■ Provided text:
** begin **
Open StefanoD opened this issue 7 years ago • 5 comments

Using numpy.lexsort() results in very high memory usage. If an image is too big, this can result in a signal 9 abort. If someone really needs this implementation for production, than this issue has to be addressed.

Pull requests are welcome.

StefanoD avatar Jun 10 '18 18:06 StefanoD

(Sorry for responding to an older thread.)

A clever trick I've used in the past is to put all the information in a single string, sortable hash, or even in distinct binary or decimal ranges in the order we'd like lexicographically sorted. Then, .argsort() that array.

Note that finfo("float64").eps is 2e-16 (lots of room to spare). Equivalently, a 64-bit unsigned integer can hold 8 8-bit unsigned integers if you stack them along 8-bit-sized bands.

Anyways, thanks for this implementation. I will work on my own. I'll put a link to your repository as credit for the assistance. (I'd fork but I'll probably rewrite the history, which misses the point of forking. I'm still deciding.)

vitorsr avatar May 21 '20 05:05 vitorsr

@vitorsr Thanks for your insights and your credits! ☺ Actually, I implemented this algorithm only to proof to myself that I actually understood it and it was just for fun. Currently I have no desire to rework the library. But pull requests are of course welcome, if there is any interest. Of course you can start from scratch in your own repository. ☺

StefanoD avatar May 21 '20 17:05 StefanoD

@vitorsr I have a library for this and it uses essentially what you say, however it is slightly more complex than that, but yeah, it works. With the additional fact that numpy now uses radix sort, it is quite a bit faster. See https://github.com/coderforlife/histmatch.
** end **
■ Source excerpt:
** begin **
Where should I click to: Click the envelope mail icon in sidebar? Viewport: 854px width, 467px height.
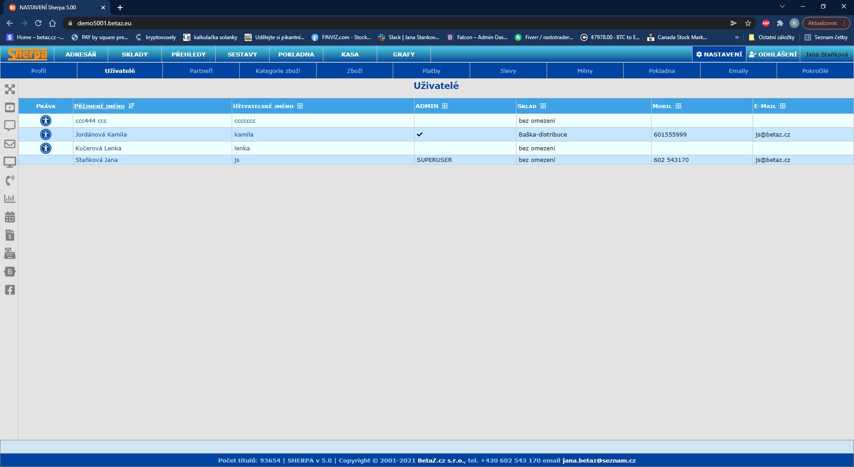pyautogui.click(x=10, y=144)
** end **
■ Exercise 1:
Answer these questions about the GitHub issue thread on numpy.lexsort():
(a) What does the opening post say that using numpy.lexsort() results in?
(b) What value is given for finfo("float64").eps?
(c) According to the last comment, what kind of sort does numpy now use?
■ Exercise 2:
Continue the GitHub issue thread on numpy.lexsort() from where it stops.

■ Task answer 1:
(a) Very high memory usage, which can cause a signal 9 abort if an image is too big.
(b) 2e-16.
(c) Radix sort.

■ Task answer 2:
coderforlife avatar Jan 31 '21 00:01 coderforlife

@coderforlife Thx for your comment. Your link is not working. Why did you look for an another lib when your lib did the work? Just curious. 🙂

StefanoD avatar Jan 31 '21 09:01 StefanoD

I was actually searching for the asymptotic memory usage of lexsort (I think the search was simply lexsort memory usage) and this issue was the first search result! I didn't even search for exact histogram equalization, just found this one randomly.

The link didn't work since it was private since it includes some thing I am working on publishing a paper about. However, at this point the paper is being submitted very soon so not much of a risk.